INPUT MATERIAL:
+--
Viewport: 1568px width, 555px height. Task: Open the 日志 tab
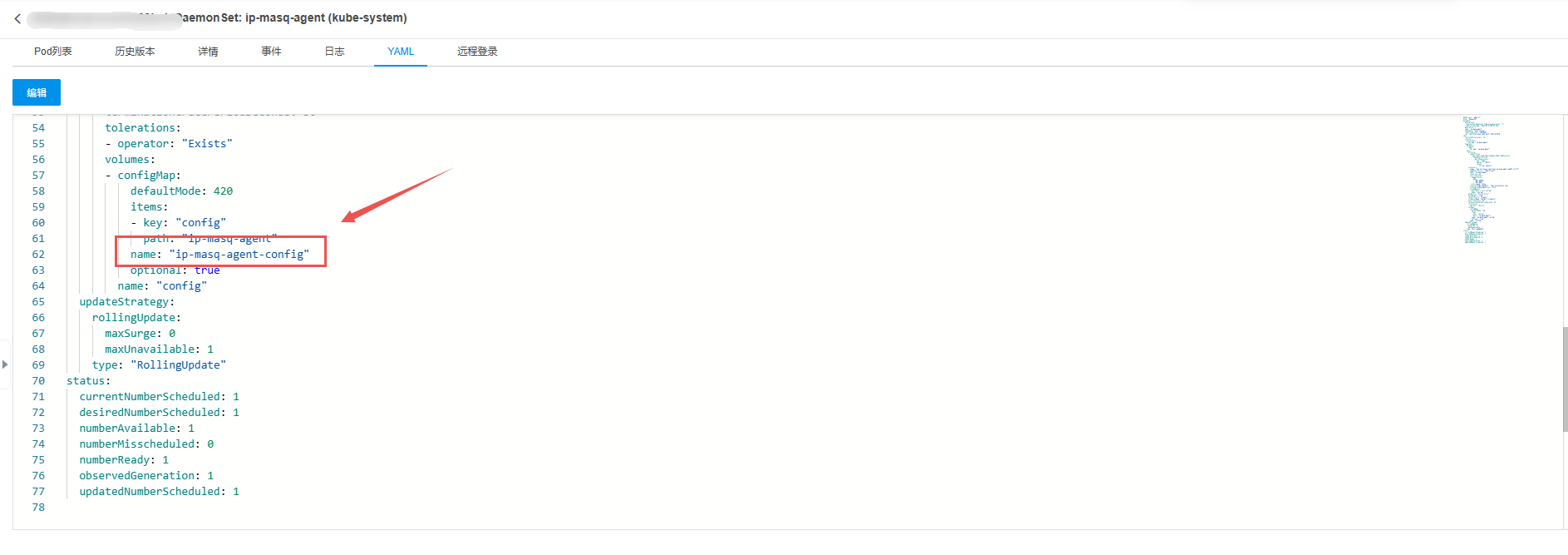point(334,52)
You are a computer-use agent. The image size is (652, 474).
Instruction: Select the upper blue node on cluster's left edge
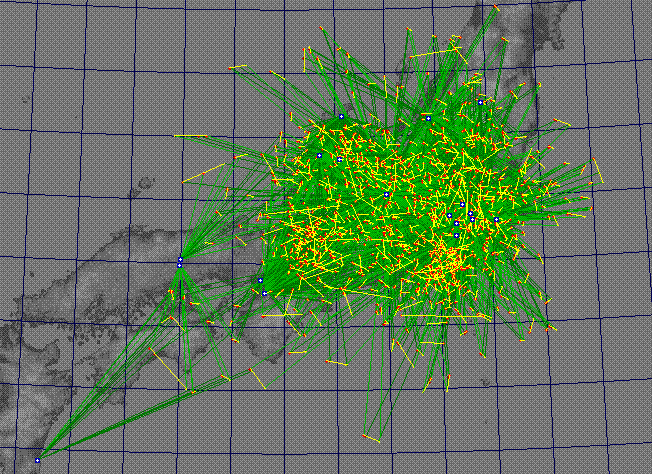(x=259, y=281)
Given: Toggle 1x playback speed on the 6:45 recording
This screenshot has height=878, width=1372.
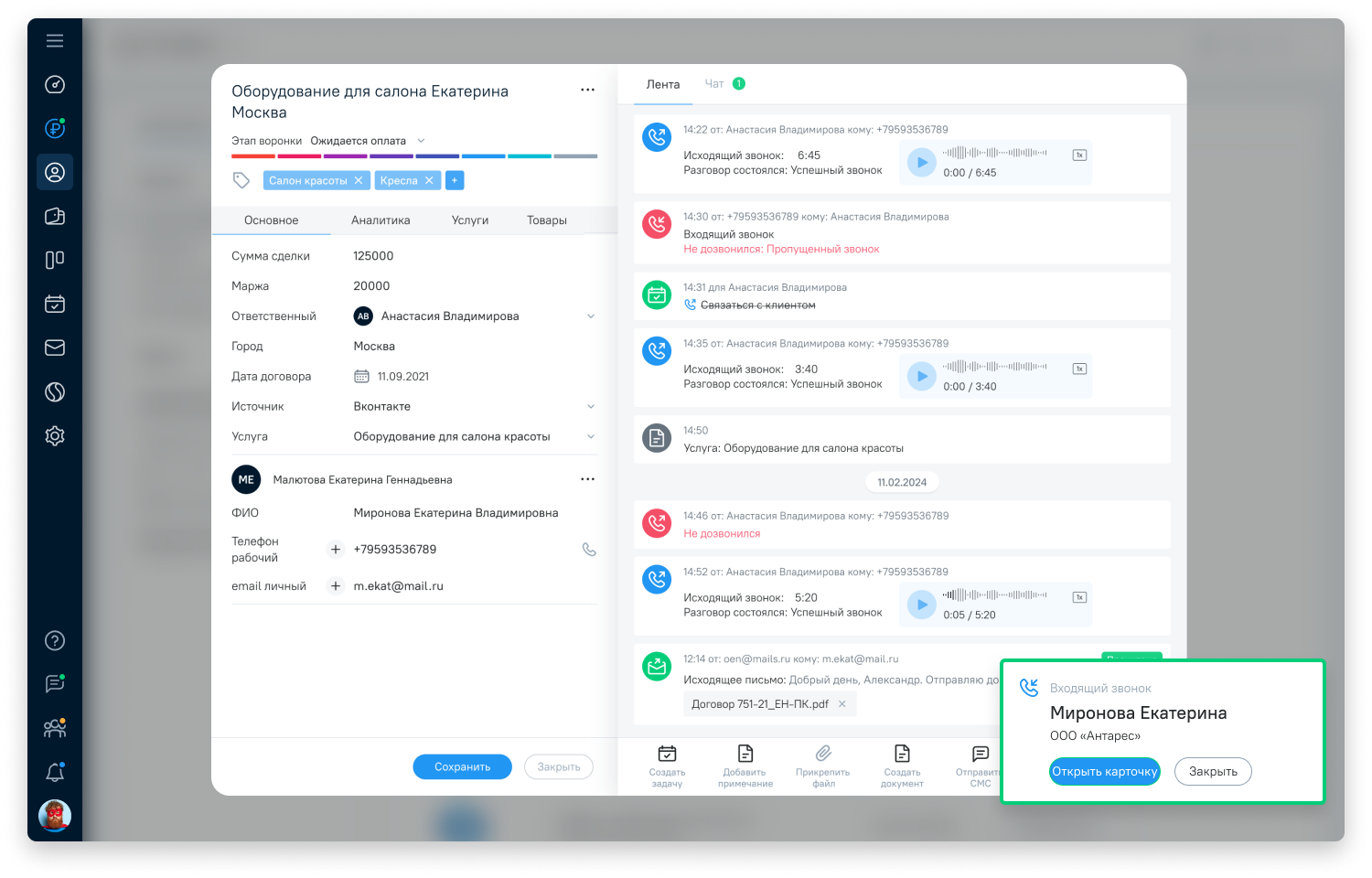Looking at the screenshot, I should point(1079,155).
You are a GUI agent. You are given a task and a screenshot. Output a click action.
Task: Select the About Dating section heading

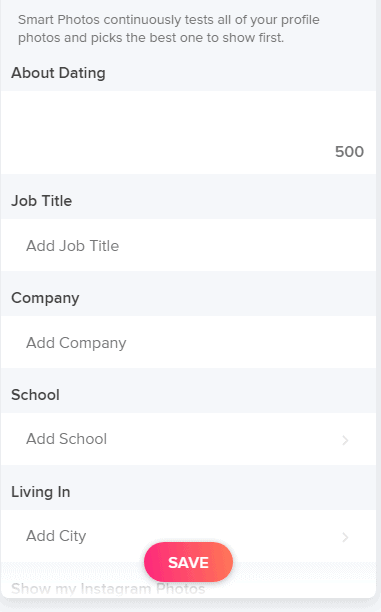coord(58,73)
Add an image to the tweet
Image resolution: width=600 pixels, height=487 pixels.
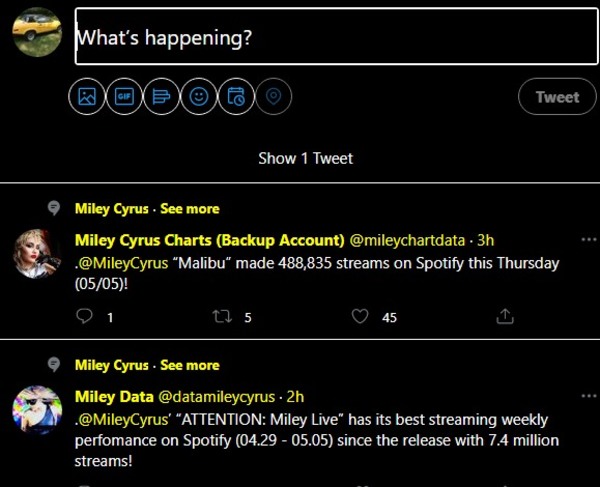click(x=87, y=97)
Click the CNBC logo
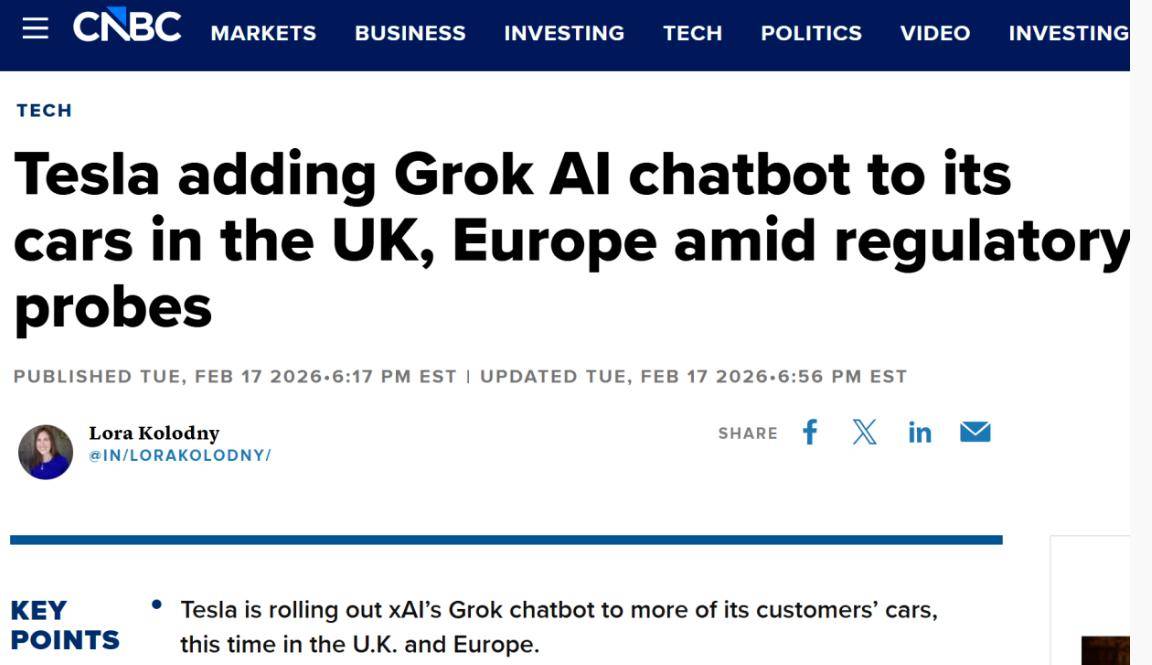 (x=127, y=28)
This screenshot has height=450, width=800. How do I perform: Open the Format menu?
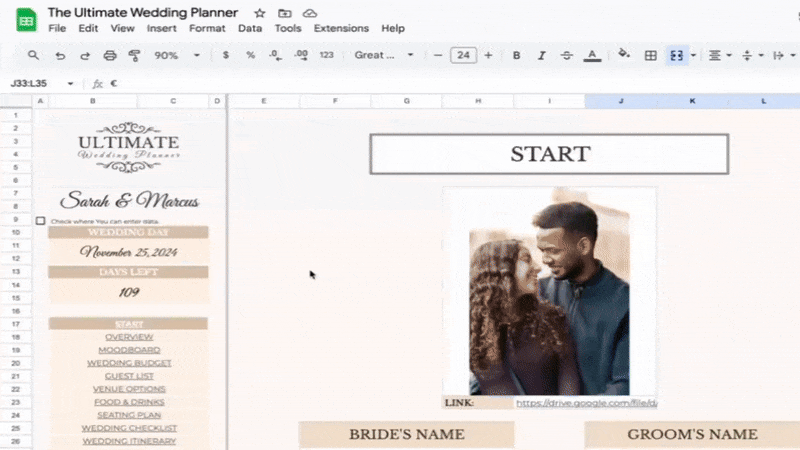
+--
TASK ITEM:
Could you retype the whole listing word for word, minus its pictures?

RESULT OF THIS TASK:
Viewport: 1568px width, 555px height. Task: Open the 日志 tab
point(334,52)
You are a computer-use agent. The image size is (652, 474).
Instruction: Select the upper blue node on cluster's left edge
(x=259, y=281)
Given: Toggle 1x playback speed on the 6:45 recording
This screenshot has height=878, width=1372.
Looking at the screenshot, I should point(1079,155).
You are a GUI agent. You are given a task and a screenshot. Output a click action.
Task: Select the About Dating section heading

coord(58,73)
Add an image to the tweet
Image resolution: width=600 pixels, height=487 pixels.
click(x=87, y=97)
Click the CNBC logo
 (x=127, y=28)
This screenshot has height=450, width=800. How do I perform: Open the Format menu?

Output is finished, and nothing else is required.